Tasks to perform —
a – Repeat word for word the portion of the CSV parsing thread starting with "I left the loading" and going on through "with a delimiter.".
b – Carry on the CSV parsing thread from the point where it stops.

Given passage —

BEGIN

Devin Weaver wrote:
I don't fully understand what you mean by a cvs file whether that
refers to a congruent visioning file or if you meant a comma separated
values file. Based on the sample output I'm assuming a CSV file using
semi-colons.
I choose PERL at the Swiss-Army knife of scripts and was able to whip
up a parser in about fifteen minutes. attached is what I came up with.
I left the loading of multiple files to the student. I used mainly
regular expressions so it could be ported to VIM script in theory but
this type of parsing would be better suited for a scripting language
not an editor.
Hope this gives some inspiration.
On Sep 6, 2006, at 06:14, Nikolaos A. Patsopoulos wrote:
I have a huge pack of html files (>1000) and I want to extract some
info on cvs files.
------------------------------------------------------------------------
#!/usr/bin/perl
# Very simple script to parse a specific styled HTML document and output a file
# parsed with a delimiter.
#
# The folowing are the settings. Pick what you need. Using command line
# arguments left for the student.
$file = "portal_002.htm";
$output = "out.csv";
$csv_delim = ';';
$quiet = 0; # set this to 1 to stop debug output
$months_pat = "(JAN|FEB|MAR|APR|MAY|JUN|JUL|AUG|SEP|OCT|NOV|DEC)";
######
sub msg
{
my $str = shift;
my $line_no = shift;
if (!$quiet)
{
print $str;
if ($line_no ne "")
{
print " (line: $line_no)";
}
print "\n";
}
}
$line_no = 0; # used to track the line number.
open FD, "<$file" || die "Could not open file";
open OUT, ">$output" || die "Unable to open output file";
while ($line = <FD>)
{
$line_no++;
if ($line =~ /Source:/i)

END

Extracted entries —
BEGIN

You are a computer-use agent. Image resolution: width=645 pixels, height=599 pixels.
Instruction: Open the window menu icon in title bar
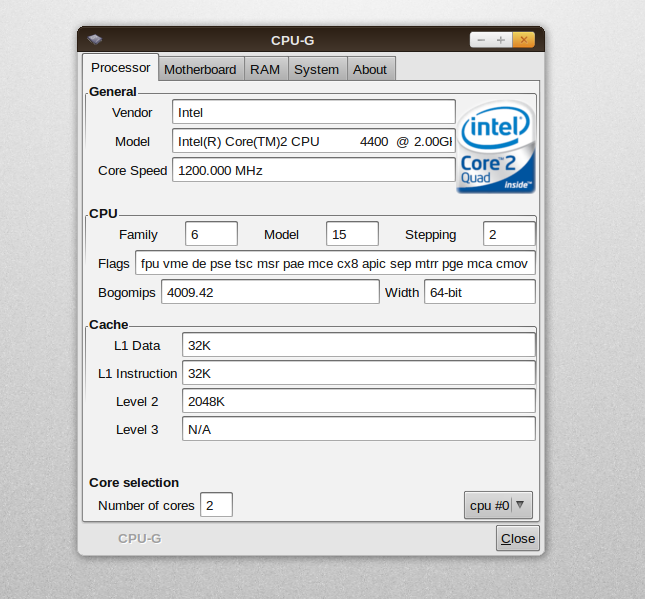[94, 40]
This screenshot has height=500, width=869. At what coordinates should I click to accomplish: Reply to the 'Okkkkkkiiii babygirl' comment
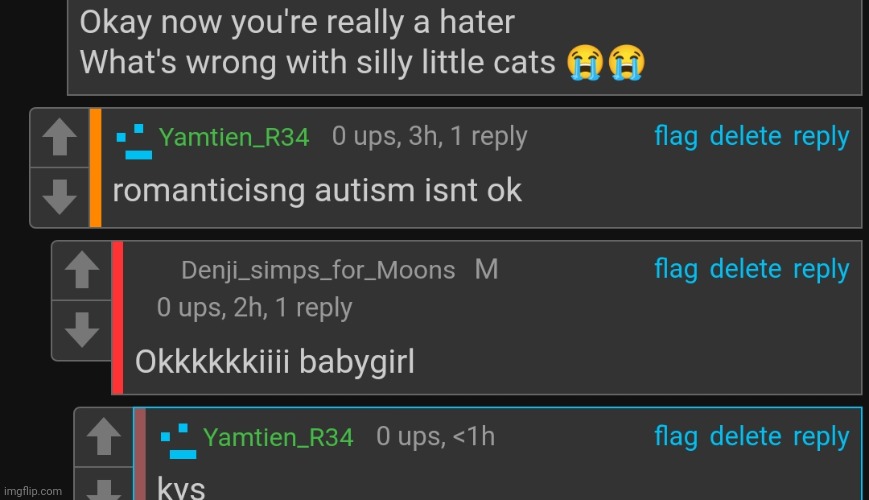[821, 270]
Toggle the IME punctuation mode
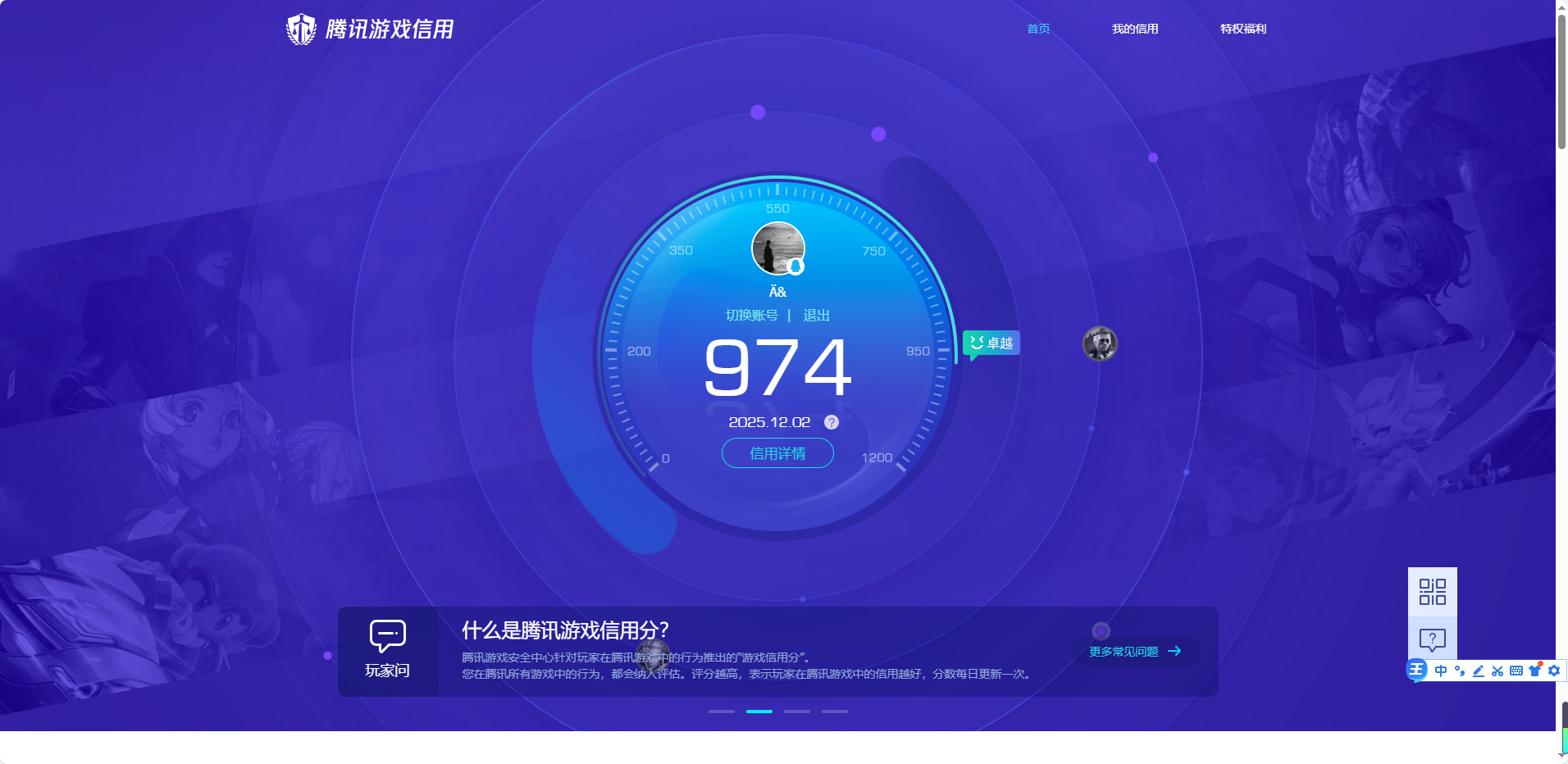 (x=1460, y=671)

END

Answers given —
a –
I left the loading of multiple files to the student. I used mainly
regular expressions so it could be ported to VIM script in theory but
this type of parsing would be better suited for a scripting language
not an editor.
Hope this gives some inspiration.
On Sep 6, 2006, at 06:14, Nikolaos A. Patsopoulos wrote:
I have a huge pack of html files (>1000) and I want to extract some
info on cvs files.
------------------------------------------------------------------------
#!/usr/bin/perl
# Very simple script to parse a specific styled HTML document and output a file
# parsed with a delimiter.

b –
{
$line =~ /$months_pat\s+[0-9]+\s+([0-9]+)/i;
$year = $2;
msg ("Found 'Source:'; Year = $year", $line_no);
}
elsif ($line =~ /Addresses:/i)
{
$line =~ /<a(\s.+?)?>(.+?)<\/a>/i;
$univ = $2;
$univ =~ s/^\s+//;
$univ =~ s/(\s+|[,;])$//;
# pull out the HTML &
$univ =~ s/&/&/gi;
msg (" Child Found 'Addresses:'; Univ = $univ", $line_no);
# Since this should be the end of the record write to file.
print OUT "$year$csv_delim$univ$csv_delim\n";
}
}
close OUT;
close FD;
msg ("Done. (Parsed $line_no lines) CSV output to $output", "");
------------------------------------------------------------------------
------------------------------------------------------------------------
No virus found in this incoming message.
Checked by AVG Free Edition.
Version: 7.1.405 / Virus Database: 268.11.7/438 - Release Date: 5/9/2006
Thanks for the time and effort. I work on WinXP machine and cannot brag
for my Perl knowledge. From the very few code I can understand it seems
that you are close to what I want to do but much are missing. I'm sorry
but I'm unable to follow a Perl script.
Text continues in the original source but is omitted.